Communication permanente
« La flexibilité et l’information sont essentielles pour que le personnel vous fasse confiance », explique, en revanche, l’Américaine Marilyn Carlson Nelson, présidente et directrice des opérations de Carlson SM, l’une des plus grandes entreprises du monde (170 000 employés). Le magazine The Working Mother l’a élue « The best company for working mothers », et la même entreprise ­figure dans le magazine Fortune entre les 100 « best companies to work ». Elle est notamment plébiscitée par les femmes pour ses crèches, ce qui permet à l’employée d’arriver avec son bébé sur son lieu de travail et de rester proche de lui toute la journée.
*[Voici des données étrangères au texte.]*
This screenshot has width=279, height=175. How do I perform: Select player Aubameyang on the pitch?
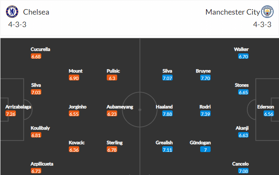point(120,107)
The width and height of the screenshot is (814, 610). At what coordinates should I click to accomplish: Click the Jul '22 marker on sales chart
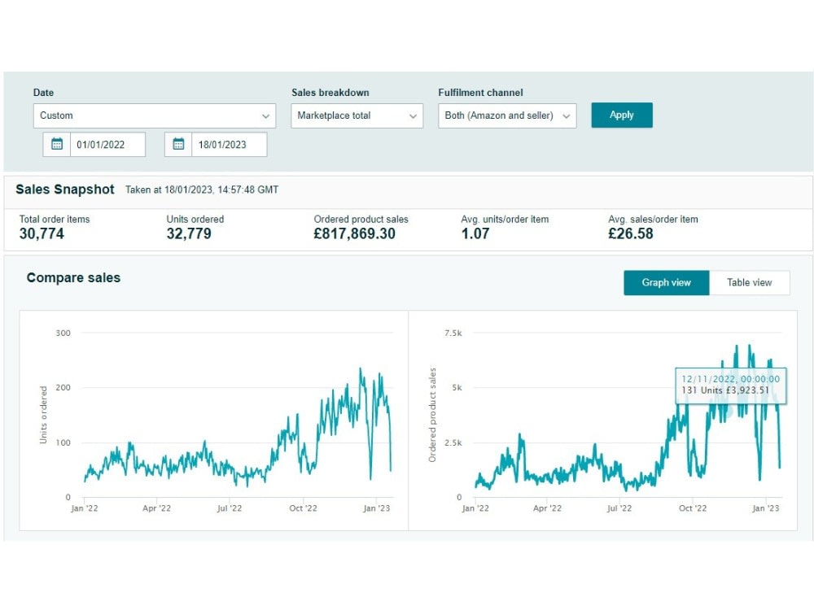point(619,508)
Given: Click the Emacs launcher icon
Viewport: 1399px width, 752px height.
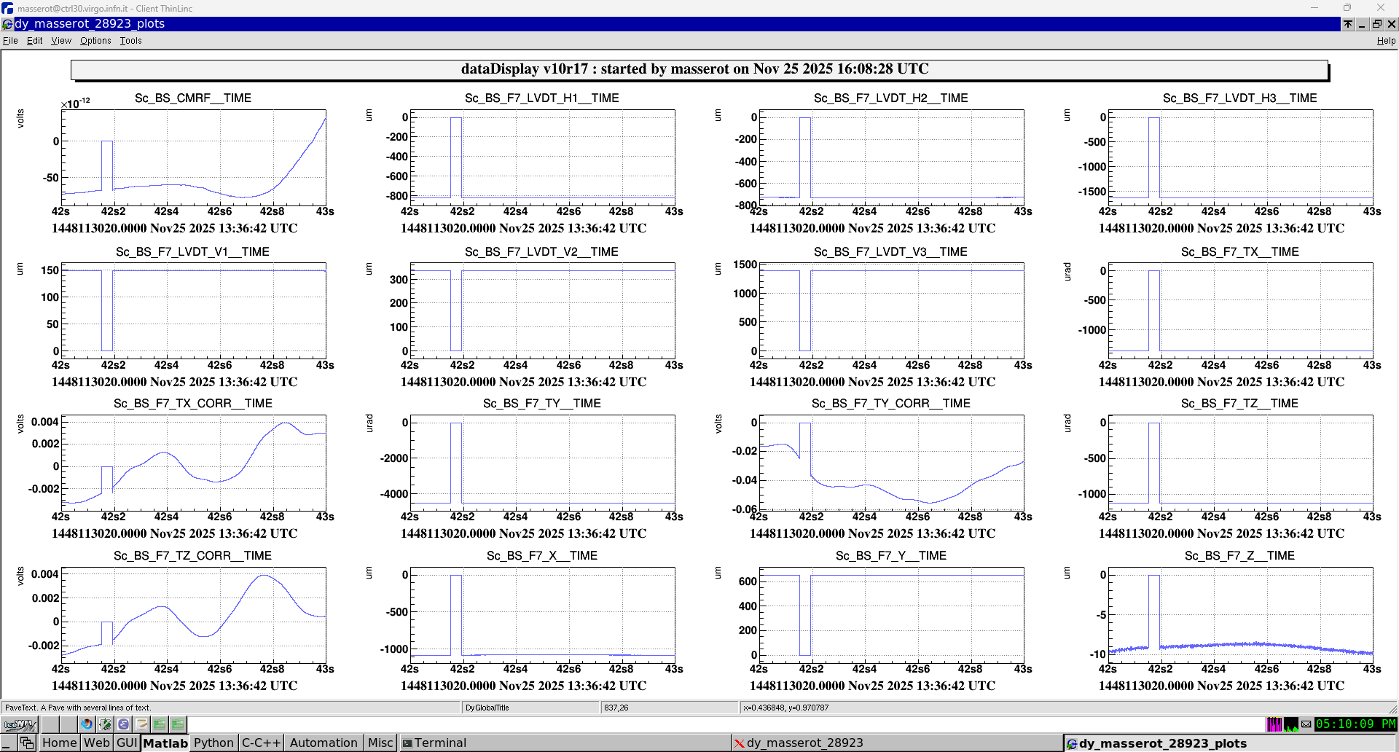Looking at the screenshot, I should click(123, 724).
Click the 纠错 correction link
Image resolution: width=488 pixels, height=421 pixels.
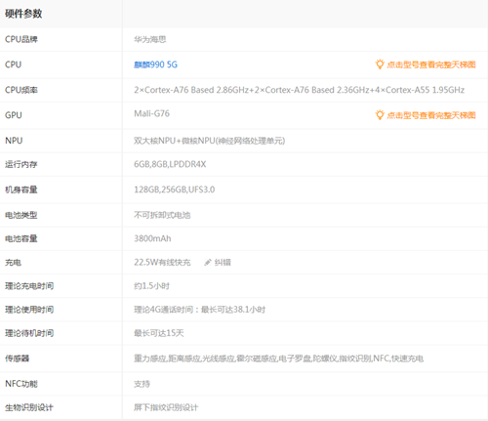click(223, 262)
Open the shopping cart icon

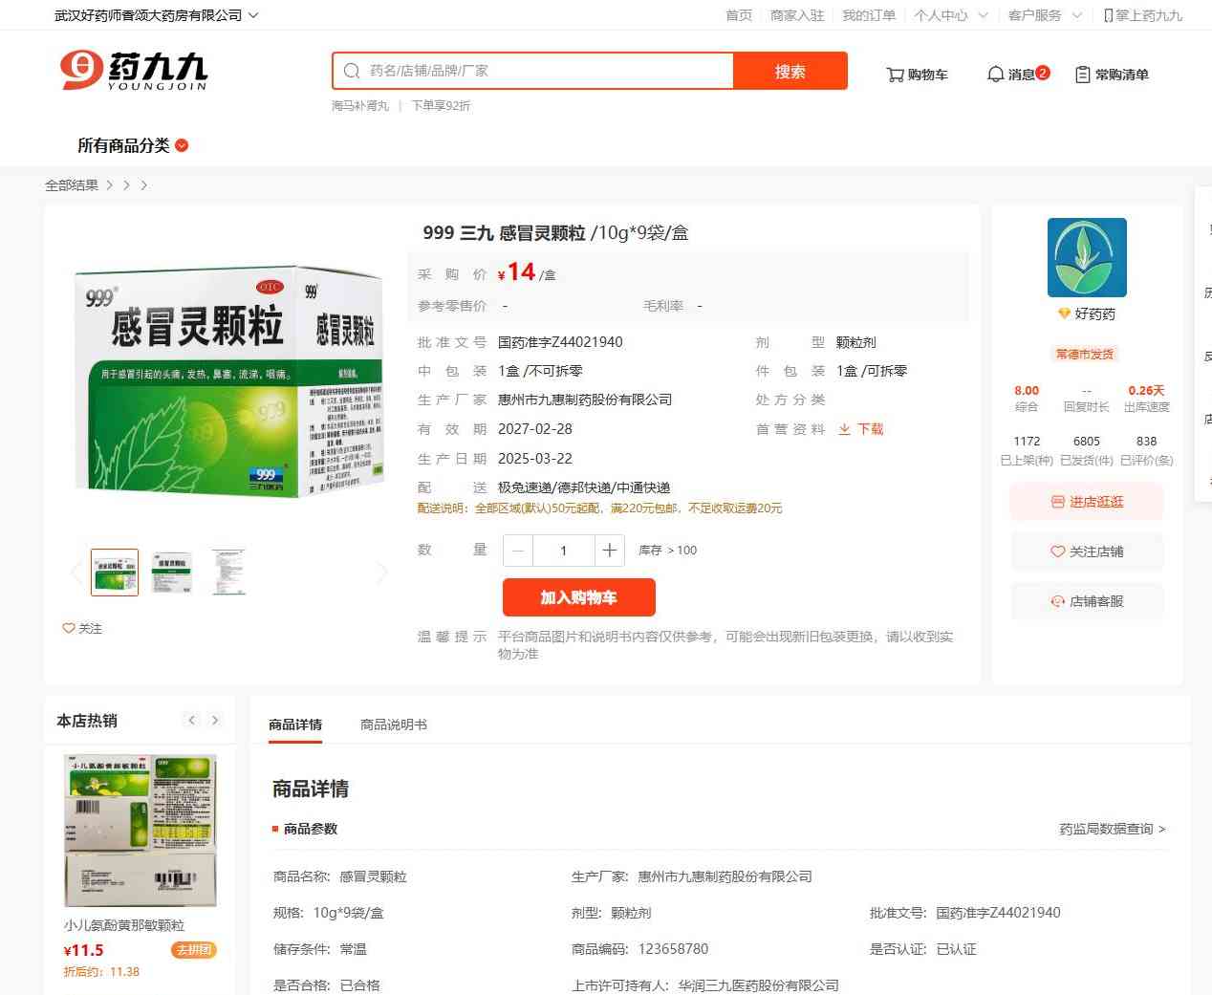(895, 75)
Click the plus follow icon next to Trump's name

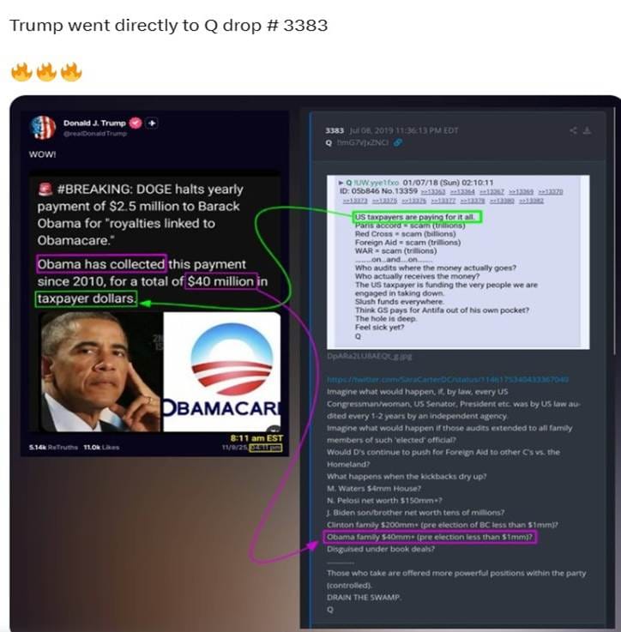[x=152, y=123]
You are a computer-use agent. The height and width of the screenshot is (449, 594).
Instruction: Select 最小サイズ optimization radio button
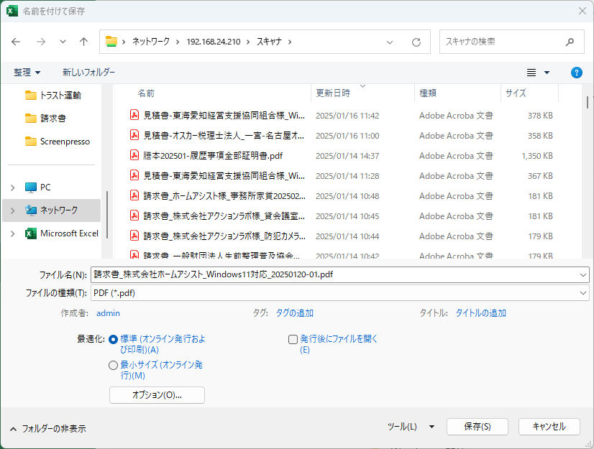pyautogui.click(x=114, y=366)
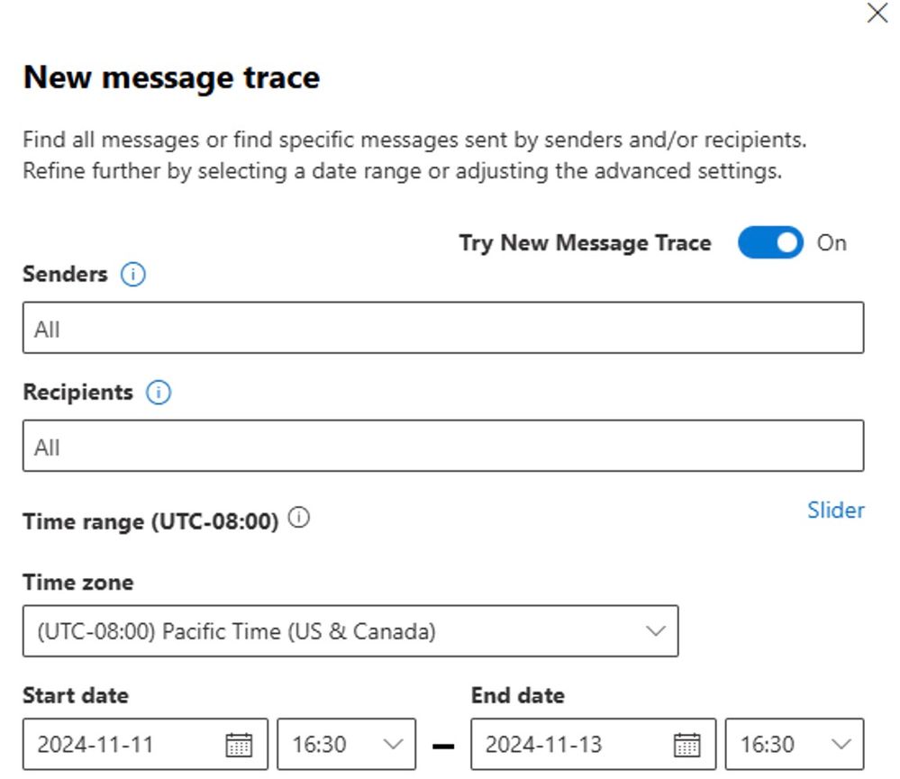Click the Recipients field showing All
This screenshot has width=900, height=779.
[443, 446]
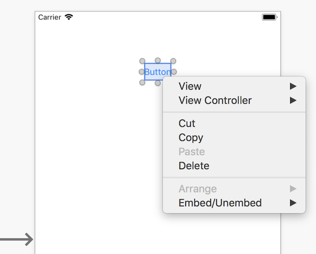Choose Copy from the context menu

(x=234, y=138)

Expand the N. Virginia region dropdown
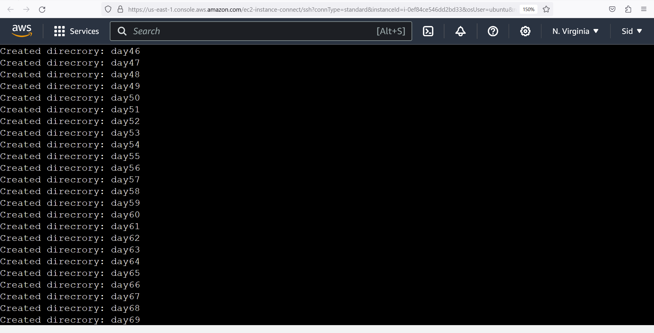[x=575, y=31]
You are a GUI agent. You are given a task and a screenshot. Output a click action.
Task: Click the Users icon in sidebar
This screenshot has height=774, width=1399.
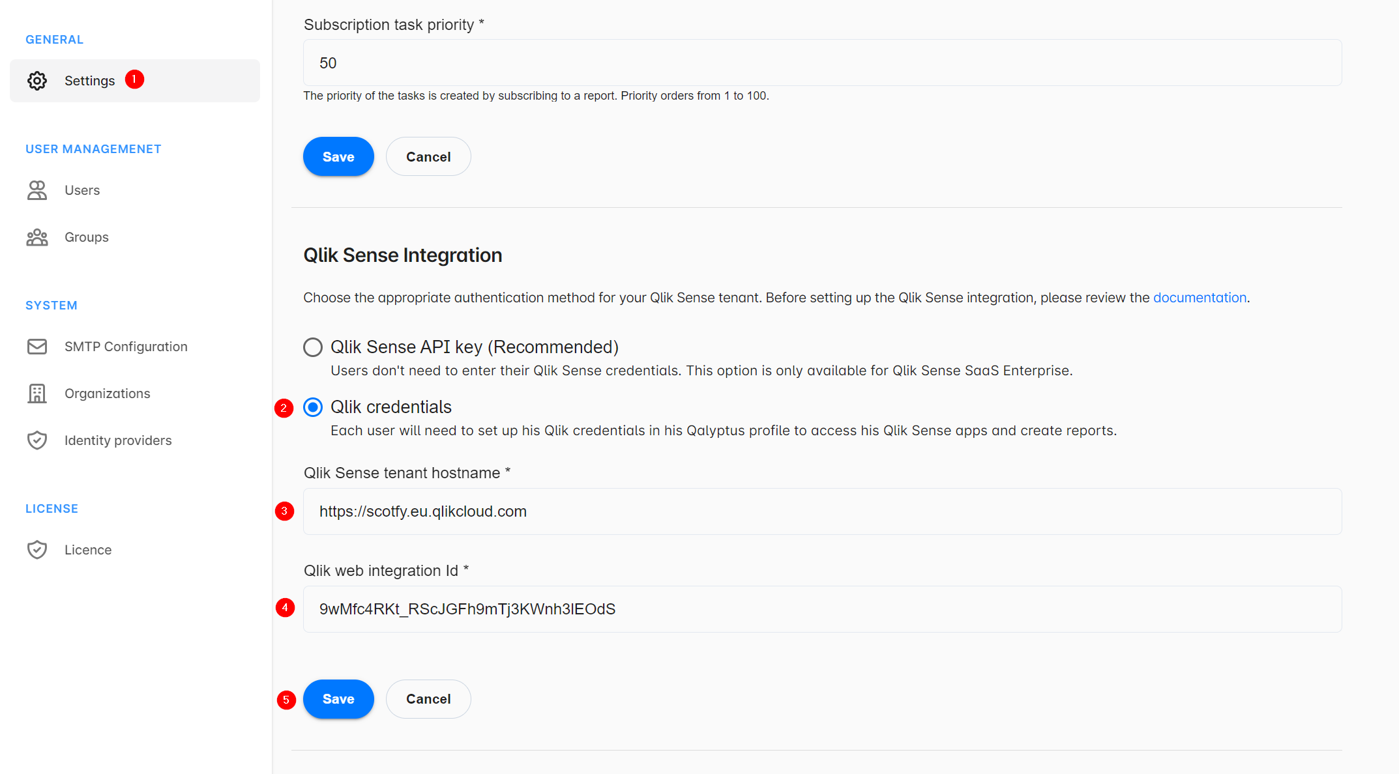pyautogui.click(x=37, y=190)
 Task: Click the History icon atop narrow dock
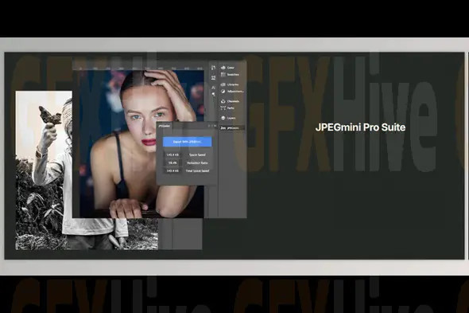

Bien-être, motivation et fidélité comptent en Scandinavie. « 95 % de nos directeurs d’hôtels ont été formés dans la maison », raconte Kurt Ritter, président et directeur des opérations du groupe ­Rezidor, coté à la bourse de Stockholm.

 

Culture d’entreprise dès le petit âge
Les Suisses gagnent leur premier argent de poche à 14 ans avec des jobs de vacances. Aux États-Unis, le petit boulot fait partie de la culture et de la vie ­familiale. En France, par contre, il est presque honteux de travailler comme étudiant afin de financer une partie de ses études. Pour l’instant, personne ne détient la formule magique afin de changer cette culture. Il est nécessaire d’explorer plusieurs pistes. De meilleures structures d’apprentissage faciliteraient le passage de l’école à l’entreprise. De plus, le Français moyen fait preuve de peu de connaissances en économie. Or, « il ne faut pas ­aimer, mais comprendre l’entreprise », souligne Boisivon, de l’Institut de l’entreprise. La CCIP souhaite plus de formation en économie à l’éducation nationale, et les grandes entreprises, qui n’apparaissent pas comme les champions économiques du pays, sont invitées à mieux communiquer et à mieux ­intégrer les salariés.